- Background
- Winforms Graphics Basics
- Memory
- Image Processing Pipeline
- Multithreading/async programming
- Achieving Optimal Paint Results
- The Code
Top
Background
In the early days of Windows, an application could fully control the graphics display. Early games took advantage of this and essentially bypassed the operating system. Modern Windows due to its multitasking nature, no longer allows an application to "own" any resources outright. Resources are shared, including graphical data. Personally, I think the operating system should have a "Game Mode" setting, where only critical processes, threads, etc are run. I mean, does anyone want to run multiple apps whilst running a game?
Modern games use the graphics card(GPU) to output graphics. Data is sent to the GPU, leaving the CPU to perform CPU-bounds tasks (updating player position, score and so on). This is great if your app has access to DirectX, Direct 3D, OpenGL. However, if your app is unable to access such technology, and you are bound by simple Winforms technology...Read on!
TopWinforms Graphics Basics
Each Window is assigned a graphics context. This usually arises in a Window's OnPaint event. Paint messages are classed as low priority messages, and as such are posted rather than sent. A sent message yields an immediate return, posted messages will yield a result in the future. The above is based upon ealier versions of Windows, though I doubt much has changed. Regardless, the OnPaint and supplied Graphics context is what is of interest here.
TopMemory
C# as a rule manages memory. One can allocate memory (not directly) by creating new classes, structures etc. The memory required for such items will be released when the class/struct instance is no longer required. The CLR runtime can also relocate memory as and when required. When dealing with bitmaps, the latter is not ideal. Relocating memory for large bitmaps is expensive in terms of CPU time.
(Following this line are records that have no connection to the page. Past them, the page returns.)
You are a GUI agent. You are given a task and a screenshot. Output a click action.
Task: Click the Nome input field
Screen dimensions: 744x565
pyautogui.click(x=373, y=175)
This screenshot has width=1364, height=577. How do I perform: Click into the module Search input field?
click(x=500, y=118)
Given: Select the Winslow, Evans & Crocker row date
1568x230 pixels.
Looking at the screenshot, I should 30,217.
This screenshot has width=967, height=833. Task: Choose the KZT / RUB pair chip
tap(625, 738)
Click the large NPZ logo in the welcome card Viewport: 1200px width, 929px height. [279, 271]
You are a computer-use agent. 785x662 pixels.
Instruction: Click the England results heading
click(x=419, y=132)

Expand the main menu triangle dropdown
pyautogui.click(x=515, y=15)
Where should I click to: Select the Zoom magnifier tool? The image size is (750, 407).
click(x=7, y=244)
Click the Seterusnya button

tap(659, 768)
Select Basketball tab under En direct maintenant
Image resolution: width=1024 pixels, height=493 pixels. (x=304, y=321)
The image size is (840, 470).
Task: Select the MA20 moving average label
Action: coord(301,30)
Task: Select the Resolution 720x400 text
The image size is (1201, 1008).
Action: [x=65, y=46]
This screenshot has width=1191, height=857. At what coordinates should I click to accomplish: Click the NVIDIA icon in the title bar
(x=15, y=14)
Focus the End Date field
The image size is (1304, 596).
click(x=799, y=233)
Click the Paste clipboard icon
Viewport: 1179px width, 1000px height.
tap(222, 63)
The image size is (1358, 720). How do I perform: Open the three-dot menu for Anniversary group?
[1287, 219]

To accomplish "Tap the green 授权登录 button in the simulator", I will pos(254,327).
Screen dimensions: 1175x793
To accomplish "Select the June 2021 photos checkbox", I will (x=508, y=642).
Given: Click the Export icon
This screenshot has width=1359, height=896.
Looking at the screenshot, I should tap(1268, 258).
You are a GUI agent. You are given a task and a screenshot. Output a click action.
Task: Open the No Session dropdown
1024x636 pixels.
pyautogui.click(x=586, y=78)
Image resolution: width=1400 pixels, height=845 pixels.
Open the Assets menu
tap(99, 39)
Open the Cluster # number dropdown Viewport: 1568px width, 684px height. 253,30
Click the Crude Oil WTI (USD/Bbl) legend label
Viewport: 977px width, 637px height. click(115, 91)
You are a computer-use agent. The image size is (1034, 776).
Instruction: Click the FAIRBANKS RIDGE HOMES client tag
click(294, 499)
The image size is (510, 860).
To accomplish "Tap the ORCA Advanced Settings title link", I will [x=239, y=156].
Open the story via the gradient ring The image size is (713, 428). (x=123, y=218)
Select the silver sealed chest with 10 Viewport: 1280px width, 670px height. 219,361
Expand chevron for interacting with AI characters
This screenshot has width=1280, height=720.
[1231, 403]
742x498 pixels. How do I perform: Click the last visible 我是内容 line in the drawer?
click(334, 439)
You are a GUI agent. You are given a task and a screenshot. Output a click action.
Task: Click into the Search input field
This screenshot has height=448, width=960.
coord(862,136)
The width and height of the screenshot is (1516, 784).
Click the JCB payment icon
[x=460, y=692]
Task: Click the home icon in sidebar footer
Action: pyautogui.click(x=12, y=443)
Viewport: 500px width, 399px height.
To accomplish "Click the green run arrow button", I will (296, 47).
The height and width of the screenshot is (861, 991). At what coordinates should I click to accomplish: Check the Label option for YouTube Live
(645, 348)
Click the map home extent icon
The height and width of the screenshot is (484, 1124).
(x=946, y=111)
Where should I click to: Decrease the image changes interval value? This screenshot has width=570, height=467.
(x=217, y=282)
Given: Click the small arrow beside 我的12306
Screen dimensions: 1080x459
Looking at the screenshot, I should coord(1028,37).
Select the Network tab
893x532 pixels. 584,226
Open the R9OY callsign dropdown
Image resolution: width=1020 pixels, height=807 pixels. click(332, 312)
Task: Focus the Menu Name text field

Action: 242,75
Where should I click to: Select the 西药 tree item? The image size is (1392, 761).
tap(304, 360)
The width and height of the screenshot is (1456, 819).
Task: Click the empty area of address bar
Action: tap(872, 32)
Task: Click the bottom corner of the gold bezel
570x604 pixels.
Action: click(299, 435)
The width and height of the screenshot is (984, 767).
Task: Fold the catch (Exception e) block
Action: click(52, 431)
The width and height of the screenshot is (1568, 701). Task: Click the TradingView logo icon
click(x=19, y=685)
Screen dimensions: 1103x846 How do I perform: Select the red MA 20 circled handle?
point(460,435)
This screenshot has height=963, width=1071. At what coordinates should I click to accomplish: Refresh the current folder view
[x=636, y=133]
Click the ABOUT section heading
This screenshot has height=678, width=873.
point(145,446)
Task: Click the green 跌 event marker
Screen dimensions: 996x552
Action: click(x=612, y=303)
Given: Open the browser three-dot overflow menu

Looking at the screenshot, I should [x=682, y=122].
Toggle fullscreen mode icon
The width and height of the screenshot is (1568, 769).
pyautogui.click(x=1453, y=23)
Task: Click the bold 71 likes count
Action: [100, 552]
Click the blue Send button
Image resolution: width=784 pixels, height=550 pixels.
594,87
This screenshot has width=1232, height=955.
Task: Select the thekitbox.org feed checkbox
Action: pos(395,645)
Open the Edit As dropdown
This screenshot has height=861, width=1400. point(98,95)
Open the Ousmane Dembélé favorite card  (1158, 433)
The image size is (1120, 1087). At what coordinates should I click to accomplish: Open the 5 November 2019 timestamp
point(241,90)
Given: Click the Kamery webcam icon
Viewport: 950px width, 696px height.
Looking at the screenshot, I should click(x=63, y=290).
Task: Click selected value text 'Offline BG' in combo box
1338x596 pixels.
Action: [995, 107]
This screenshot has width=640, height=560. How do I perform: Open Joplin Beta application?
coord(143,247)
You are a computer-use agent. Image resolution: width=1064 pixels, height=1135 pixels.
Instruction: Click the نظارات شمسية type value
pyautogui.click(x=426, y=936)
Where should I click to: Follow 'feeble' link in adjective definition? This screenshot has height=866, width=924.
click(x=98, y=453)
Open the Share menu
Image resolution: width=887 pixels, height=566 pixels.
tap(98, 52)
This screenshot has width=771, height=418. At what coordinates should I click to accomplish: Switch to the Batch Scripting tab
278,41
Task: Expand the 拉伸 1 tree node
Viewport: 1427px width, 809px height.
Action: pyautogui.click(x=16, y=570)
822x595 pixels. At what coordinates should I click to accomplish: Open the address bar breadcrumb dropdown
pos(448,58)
It is possible to allocate memory outside of the CLR. Doing so ensures that the CLR will never try to reclaim the memory. Put another way, you will be responsible for memory management. Almost in C++ land!
Manual memory management is a must for fast pixel graphics.
TopImage Processing Pipeline
The basic pipeline is as follows...
- Create an array to hold image information
- Create a bitmap that uses memory from 1st step
- Update array to reflect image information (Bitmap points to array memory so is automatically updated)
- Blit bitmap to main form or relevant window
- Repeat until app ends
Multithreading/async programming
>My own research proved that adding threads or using asynchronous programming did not yield better results.
A Windows message loop generally doesn't play well with other threads. Typically, additional threads, at some point must communicate results with the main UI thread. This requires thread synchronisation techniques, which tend to be quite expensive. Performing most operations on the same thread seems to give best results.
That said, updating non UI elements may be worthwhile performing on separate thread(s). For example, whilst the UI thread is blitting current content, another thread might update values for the next scene.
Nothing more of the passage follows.